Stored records
....
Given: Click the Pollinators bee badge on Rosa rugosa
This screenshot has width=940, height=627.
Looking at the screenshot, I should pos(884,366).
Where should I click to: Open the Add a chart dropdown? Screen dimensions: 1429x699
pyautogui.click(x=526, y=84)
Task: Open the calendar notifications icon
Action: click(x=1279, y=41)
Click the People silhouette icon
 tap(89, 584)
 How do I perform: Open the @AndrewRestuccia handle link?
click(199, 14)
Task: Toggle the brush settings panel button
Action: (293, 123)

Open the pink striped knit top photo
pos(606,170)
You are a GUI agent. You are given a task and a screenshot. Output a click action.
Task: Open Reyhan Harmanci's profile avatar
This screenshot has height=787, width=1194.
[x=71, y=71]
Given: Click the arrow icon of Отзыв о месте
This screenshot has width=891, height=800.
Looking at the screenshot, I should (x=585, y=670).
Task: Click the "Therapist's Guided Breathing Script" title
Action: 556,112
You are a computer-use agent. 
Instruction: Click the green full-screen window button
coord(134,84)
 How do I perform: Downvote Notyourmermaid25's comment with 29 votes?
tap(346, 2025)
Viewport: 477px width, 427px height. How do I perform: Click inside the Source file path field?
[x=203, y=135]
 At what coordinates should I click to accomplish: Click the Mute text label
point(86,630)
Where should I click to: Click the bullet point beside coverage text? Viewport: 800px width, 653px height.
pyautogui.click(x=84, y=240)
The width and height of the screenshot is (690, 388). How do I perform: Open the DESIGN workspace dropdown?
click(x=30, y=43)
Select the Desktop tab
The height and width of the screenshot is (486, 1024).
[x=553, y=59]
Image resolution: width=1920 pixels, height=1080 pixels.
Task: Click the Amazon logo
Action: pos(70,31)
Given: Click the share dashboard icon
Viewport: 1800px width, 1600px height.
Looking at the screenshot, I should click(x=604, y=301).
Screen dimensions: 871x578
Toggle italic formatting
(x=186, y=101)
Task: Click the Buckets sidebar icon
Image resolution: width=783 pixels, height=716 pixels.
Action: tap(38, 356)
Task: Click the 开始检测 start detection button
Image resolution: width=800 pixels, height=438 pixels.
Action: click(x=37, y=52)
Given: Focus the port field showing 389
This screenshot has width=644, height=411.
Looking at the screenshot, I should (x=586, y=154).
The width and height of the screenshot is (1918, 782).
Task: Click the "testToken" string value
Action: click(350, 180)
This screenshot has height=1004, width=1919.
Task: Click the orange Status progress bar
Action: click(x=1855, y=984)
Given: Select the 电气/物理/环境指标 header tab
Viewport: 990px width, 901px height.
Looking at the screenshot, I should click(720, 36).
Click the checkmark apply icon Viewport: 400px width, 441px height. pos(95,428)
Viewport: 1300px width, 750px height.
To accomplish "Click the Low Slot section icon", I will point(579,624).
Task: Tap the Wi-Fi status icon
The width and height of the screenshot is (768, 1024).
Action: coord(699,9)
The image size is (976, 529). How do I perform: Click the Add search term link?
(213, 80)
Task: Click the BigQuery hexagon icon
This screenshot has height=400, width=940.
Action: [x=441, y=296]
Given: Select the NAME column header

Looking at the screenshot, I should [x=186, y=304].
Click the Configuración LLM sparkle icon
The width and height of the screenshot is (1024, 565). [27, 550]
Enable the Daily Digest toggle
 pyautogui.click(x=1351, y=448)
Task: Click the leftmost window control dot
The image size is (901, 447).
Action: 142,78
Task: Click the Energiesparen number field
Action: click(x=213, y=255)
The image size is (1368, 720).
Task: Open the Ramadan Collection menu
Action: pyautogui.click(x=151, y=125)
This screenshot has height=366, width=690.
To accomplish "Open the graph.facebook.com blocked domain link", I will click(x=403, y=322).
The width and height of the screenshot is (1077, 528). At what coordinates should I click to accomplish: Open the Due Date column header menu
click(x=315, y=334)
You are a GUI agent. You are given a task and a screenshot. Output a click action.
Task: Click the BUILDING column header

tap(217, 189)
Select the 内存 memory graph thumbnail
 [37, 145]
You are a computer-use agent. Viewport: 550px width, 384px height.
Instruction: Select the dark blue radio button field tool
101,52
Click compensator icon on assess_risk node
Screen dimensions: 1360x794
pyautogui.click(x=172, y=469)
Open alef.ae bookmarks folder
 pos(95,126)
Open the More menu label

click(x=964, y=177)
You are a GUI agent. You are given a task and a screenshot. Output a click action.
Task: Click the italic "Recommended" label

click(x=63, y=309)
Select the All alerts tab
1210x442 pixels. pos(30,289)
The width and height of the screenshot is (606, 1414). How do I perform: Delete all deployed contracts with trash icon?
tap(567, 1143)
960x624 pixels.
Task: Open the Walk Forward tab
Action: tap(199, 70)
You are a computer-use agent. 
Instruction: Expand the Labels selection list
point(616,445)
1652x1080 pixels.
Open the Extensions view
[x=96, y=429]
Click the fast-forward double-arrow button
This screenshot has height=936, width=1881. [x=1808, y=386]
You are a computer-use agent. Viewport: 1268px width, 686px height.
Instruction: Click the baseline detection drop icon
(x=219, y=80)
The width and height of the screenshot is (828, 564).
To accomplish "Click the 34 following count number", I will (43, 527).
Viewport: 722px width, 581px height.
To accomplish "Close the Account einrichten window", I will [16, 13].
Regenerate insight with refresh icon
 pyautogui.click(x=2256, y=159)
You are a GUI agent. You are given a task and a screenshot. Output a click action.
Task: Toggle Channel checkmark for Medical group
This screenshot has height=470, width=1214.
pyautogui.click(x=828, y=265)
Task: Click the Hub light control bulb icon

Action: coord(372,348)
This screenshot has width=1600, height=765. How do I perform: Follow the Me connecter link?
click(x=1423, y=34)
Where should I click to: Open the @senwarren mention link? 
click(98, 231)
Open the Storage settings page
....
Instructions to follow
Take exactly the lines from the one containing "The width and height of the screenshot is (690, 388)." through the one containing "Given: Focus the port field showing 389" in the data above, and output them with nothing added.

Final answer
The width and height of the screenshot is (690, 388). How do I perform: Open the DESIGN workspace dropdown?
click(x=30, y=43)
Select the Desktop tab
The height and width of the screenshot is (486, 1024).
[x=553, y=59]
Image resolution: width=1920 pixels, height=1080 pixels.
Task: Click the Amazon logo
Action: pos(70,31)
Given: Click the share dashboard icon
Viewport: 1800px width, 1600px height.
Looking at the screenshot, I should click(x=604, y=301).
Screen dimensions: 871x578
Toggle italic formatting
(x=186, y=101)
Task: Click the Buckets sidebar icon
Image resolution: width=783 pixels, height=716 pixels.
Action: tap(38, 356)
Task: Click the 开始检测 start detection button
Image resolution: width=800 pixels, height=438 pixels.
Action: click(x=37, y=52)
Given: Focus the port field showing 389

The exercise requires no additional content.